A North Carolina State University publication several years ago explored the use of woolly worms as prediction devices. They wished to determine if the traditional Appalachian lore regarding them held up to academic inquiry.
Traditionally, black stripes are said to predict more cold and snow. Brown stripes indicate milder conditions. The Old Farmers’ Almanac suggests that “if their rusty band is wide, it will be a mild winter.”
When the woolly worm sports narrow bands, that indicates a harsh winter. Also, as the Farmers’ Almanac states, “the more black there is, the more severe the winter,” according to tradition. Its usual 13 bands of color are said to represent the 13 weeks of traditional winter, according to Appalachian History .net
In 1948, Dr. C. H. Curran of the American Museum of Natural History in New York City decided to test the tradition of woolly worms and weather. The long-term study also gave him a professional excuse to go on many excursions deep into the New York State countryside during leaf changing season.

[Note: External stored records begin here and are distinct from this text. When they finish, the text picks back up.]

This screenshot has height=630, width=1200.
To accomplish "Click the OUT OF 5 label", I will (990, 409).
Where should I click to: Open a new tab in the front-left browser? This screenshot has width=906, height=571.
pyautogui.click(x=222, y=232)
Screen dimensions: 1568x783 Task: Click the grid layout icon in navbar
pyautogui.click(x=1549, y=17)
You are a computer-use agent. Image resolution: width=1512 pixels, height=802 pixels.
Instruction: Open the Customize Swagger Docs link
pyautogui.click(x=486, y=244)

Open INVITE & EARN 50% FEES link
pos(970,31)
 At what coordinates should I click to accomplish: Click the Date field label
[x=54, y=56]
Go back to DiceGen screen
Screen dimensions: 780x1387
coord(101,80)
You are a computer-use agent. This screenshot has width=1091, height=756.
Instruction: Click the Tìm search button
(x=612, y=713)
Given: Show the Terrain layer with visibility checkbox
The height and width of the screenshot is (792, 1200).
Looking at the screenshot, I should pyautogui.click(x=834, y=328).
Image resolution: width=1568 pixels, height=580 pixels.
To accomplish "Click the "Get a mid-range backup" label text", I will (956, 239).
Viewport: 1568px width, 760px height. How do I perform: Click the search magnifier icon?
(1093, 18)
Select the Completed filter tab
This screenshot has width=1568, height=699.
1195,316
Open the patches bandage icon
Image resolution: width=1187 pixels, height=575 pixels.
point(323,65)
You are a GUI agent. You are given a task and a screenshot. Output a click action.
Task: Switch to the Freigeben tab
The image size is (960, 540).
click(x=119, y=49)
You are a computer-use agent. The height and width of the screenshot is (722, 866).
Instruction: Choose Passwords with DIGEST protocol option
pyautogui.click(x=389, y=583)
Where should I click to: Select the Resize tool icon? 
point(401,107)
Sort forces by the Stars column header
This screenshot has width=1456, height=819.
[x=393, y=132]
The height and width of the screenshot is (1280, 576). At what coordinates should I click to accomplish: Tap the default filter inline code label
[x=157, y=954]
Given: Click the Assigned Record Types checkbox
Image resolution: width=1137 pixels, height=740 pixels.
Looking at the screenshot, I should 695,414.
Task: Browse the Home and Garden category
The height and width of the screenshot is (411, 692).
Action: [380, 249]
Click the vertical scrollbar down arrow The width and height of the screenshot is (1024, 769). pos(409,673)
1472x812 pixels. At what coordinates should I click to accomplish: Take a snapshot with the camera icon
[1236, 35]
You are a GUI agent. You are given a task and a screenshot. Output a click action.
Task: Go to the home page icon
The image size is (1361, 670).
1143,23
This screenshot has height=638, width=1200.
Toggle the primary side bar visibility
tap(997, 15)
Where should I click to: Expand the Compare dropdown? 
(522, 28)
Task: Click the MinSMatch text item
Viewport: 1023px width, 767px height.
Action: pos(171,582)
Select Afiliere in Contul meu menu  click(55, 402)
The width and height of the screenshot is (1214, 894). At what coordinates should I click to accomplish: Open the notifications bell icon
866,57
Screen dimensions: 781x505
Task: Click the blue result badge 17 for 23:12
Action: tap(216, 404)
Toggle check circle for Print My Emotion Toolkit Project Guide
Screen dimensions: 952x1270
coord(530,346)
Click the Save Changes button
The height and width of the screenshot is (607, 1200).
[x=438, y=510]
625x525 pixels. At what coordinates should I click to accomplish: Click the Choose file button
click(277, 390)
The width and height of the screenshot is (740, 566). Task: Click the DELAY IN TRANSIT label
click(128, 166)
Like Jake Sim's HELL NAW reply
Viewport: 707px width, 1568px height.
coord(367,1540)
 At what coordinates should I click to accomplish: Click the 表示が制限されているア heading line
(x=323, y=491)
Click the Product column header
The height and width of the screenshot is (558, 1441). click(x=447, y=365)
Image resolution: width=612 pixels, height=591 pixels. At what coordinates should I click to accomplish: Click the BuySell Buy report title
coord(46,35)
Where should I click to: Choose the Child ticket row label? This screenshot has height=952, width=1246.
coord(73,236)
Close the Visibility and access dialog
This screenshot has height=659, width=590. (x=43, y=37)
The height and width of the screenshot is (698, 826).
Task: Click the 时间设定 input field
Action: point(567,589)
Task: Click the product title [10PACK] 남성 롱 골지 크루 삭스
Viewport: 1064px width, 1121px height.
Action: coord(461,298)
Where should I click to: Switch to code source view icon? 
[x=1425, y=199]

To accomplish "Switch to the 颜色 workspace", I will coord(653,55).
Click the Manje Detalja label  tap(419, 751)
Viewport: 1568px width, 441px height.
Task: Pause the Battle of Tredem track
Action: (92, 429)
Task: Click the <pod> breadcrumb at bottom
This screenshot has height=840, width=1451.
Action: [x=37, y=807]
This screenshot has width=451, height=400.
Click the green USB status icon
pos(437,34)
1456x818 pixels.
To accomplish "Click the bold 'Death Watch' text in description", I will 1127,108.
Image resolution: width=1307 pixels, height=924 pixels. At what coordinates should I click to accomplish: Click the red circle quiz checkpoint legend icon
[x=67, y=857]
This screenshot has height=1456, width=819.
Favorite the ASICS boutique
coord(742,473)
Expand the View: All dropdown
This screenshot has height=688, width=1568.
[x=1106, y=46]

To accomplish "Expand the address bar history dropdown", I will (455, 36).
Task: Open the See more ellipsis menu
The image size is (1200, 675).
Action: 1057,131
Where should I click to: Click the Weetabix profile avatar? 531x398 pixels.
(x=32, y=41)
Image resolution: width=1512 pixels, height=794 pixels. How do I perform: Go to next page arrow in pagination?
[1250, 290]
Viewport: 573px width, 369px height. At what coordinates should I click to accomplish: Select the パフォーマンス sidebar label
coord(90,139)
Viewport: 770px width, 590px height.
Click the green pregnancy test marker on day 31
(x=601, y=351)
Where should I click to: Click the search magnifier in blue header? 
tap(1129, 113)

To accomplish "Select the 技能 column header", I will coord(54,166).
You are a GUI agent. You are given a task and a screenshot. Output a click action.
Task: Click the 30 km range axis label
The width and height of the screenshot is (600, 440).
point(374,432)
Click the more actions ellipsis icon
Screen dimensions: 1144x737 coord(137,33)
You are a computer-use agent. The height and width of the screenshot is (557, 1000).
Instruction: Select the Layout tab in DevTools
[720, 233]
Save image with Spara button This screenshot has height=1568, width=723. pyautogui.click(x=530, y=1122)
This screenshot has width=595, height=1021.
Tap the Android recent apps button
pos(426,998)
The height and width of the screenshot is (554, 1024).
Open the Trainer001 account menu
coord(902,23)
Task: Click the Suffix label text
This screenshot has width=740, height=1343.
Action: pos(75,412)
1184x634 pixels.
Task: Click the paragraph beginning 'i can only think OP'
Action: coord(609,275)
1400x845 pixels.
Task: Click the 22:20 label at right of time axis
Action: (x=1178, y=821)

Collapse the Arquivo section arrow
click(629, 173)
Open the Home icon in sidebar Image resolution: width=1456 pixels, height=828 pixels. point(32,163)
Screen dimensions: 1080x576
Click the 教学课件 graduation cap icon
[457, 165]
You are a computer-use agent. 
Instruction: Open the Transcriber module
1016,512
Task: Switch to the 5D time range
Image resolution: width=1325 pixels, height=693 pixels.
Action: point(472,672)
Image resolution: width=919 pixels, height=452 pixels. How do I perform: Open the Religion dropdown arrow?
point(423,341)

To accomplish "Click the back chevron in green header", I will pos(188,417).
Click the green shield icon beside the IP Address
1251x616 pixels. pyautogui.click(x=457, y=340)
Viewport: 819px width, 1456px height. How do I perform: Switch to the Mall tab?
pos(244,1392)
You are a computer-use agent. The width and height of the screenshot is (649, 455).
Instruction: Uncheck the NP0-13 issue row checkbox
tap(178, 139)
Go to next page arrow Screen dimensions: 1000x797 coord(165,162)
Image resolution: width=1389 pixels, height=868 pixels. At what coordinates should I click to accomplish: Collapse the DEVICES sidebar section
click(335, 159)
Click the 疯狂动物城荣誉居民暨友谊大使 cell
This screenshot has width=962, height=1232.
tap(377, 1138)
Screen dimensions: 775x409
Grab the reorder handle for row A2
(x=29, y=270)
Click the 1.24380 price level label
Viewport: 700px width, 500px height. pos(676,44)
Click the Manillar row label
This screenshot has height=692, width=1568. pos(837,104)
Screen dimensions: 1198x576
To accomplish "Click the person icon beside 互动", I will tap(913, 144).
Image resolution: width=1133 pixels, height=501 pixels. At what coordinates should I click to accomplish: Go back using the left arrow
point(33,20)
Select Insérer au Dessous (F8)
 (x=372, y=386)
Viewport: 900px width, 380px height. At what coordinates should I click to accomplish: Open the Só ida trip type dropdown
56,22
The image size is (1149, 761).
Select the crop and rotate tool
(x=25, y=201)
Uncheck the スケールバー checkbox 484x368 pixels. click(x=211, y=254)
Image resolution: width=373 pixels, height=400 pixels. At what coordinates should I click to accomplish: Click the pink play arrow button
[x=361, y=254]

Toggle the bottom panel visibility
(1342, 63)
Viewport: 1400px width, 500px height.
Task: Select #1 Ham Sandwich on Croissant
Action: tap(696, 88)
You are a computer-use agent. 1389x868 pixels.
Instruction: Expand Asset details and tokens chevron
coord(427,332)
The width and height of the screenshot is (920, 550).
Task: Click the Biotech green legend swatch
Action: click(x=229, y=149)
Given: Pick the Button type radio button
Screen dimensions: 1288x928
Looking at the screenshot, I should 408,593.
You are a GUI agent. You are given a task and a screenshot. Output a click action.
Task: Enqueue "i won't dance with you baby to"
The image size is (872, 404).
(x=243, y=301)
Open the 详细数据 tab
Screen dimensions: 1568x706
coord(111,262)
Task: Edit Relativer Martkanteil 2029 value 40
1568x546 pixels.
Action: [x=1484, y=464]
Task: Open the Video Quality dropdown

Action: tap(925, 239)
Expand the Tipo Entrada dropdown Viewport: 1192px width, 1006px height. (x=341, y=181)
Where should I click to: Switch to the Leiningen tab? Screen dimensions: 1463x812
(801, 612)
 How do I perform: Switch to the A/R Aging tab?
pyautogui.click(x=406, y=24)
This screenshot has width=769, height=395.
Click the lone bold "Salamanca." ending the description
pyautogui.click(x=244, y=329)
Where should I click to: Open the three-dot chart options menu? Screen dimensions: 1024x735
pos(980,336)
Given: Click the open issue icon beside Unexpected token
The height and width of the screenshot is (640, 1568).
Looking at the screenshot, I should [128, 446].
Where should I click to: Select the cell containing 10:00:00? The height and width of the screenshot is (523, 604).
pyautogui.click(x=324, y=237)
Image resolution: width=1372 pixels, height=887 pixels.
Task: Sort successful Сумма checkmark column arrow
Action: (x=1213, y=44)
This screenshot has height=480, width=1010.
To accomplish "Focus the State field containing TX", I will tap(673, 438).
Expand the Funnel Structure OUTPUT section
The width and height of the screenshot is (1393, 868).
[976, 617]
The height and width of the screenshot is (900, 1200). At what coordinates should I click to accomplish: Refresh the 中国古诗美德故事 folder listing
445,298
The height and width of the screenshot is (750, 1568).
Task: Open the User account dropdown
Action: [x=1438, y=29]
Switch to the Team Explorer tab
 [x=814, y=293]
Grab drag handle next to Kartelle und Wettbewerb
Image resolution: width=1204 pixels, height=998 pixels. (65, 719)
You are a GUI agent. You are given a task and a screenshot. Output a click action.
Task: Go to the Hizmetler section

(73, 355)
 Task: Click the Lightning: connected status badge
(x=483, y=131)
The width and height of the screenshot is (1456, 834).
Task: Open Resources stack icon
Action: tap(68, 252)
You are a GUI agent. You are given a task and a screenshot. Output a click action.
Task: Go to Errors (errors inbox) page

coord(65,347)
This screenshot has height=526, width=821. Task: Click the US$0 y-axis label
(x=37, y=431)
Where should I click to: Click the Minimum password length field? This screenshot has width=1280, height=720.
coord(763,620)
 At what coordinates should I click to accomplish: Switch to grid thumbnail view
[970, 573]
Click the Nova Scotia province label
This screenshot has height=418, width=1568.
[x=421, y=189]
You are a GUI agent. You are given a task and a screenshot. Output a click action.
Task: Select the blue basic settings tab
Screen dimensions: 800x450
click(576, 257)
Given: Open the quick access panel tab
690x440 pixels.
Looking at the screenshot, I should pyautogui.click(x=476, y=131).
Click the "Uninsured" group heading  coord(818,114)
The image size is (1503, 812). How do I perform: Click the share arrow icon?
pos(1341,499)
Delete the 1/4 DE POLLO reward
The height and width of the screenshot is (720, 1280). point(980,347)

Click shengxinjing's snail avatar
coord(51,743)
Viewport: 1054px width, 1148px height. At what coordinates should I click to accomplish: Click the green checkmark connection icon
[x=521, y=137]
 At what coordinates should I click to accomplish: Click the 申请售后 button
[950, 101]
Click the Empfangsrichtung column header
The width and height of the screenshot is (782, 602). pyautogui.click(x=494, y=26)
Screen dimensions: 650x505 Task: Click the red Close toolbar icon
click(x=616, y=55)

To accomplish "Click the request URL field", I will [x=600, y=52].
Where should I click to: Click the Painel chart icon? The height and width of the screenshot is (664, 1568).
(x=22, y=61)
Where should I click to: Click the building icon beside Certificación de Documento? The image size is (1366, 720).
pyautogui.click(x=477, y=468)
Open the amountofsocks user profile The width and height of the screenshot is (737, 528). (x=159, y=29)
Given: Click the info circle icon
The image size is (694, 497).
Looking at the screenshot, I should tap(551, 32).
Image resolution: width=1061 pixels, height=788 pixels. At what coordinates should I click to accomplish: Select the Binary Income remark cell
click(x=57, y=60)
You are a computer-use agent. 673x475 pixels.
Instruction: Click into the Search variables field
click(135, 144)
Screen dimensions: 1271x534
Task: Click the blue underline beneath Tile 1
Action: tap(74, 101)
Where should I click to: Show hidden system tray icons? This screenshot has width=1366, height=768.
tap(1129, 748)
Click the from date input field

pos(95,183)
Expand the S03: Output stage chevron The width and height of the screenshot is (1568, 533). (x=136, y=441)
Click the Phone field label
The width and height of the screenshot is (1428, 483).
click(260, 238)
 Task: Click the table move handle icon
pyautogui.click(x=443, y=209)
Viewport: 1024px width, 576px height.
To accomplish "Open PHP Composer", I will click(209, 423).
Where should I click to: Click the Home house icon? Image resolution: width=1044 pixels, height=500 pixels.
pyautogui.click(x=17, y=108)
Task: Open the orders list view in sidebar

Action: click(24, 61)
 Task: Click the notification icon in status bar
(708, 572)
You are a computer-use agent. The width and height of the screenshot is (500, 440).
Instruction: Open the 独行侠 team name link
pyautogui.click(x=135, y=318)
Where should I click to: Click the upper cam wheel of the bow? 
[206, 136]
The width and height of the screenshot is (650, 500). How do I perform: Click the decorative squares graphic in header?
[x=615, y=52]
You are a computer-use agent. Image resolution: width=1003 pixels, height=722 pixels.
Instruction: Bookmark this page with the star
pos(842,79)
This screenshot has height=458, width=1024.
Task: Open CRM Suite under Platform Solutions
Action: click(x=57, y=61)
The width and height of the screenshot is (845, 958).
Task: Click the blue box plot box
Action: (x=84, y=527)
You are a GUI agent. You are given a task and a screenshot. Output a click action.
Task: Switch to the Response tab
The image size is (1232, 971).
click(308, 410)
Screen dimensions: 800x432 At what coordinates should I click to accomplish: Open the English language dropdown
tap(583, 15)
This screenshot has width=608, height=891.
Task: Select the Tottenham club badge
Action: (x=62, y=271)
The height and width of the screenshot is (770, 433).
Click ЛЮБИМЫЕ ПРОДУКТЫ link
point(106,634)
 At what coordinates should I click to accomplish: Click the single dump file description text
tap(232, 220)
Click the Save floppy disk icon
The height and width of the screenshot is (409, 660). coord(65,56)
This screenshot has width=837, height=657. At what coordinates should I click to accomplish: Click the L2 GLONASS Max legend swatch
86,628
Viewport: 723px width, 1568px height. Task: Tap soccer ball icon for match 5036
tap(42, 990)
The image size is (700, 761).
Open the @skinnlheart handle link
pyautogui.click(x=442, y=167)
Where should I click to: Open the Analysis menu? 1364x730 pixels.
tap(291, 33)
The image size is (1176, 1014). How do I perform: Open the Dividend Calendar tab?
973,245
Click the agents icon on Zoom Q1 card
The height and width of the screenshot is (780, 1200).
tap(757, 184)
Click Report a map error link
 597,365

He and the friends and colleagues who accompanied him styled themselves the “Original Society of the Friends of the Woolly Bear.”
Whether one calls it the woolly worm or bear, this species has one characteristic that sets it apart. It is one of the few North American animals to practice “freeze tolerance.” It pumps itself full of cryoinjectants when the cold season approaches. This enables it to not just hibernate, but to freeze itself in its larval stage throughout the winter. It then thaws in the spring to form a pupa and transform further.
After eight years of study, Dr. Curran established that he needed a much larger sample size over a longer term to truly establish a connection. He did say that his work did not rule out the possibility that the tradition was, in fact true.
Lack of resolution only makes this unusual little insect that much more interesting to scientists and natural observers alike.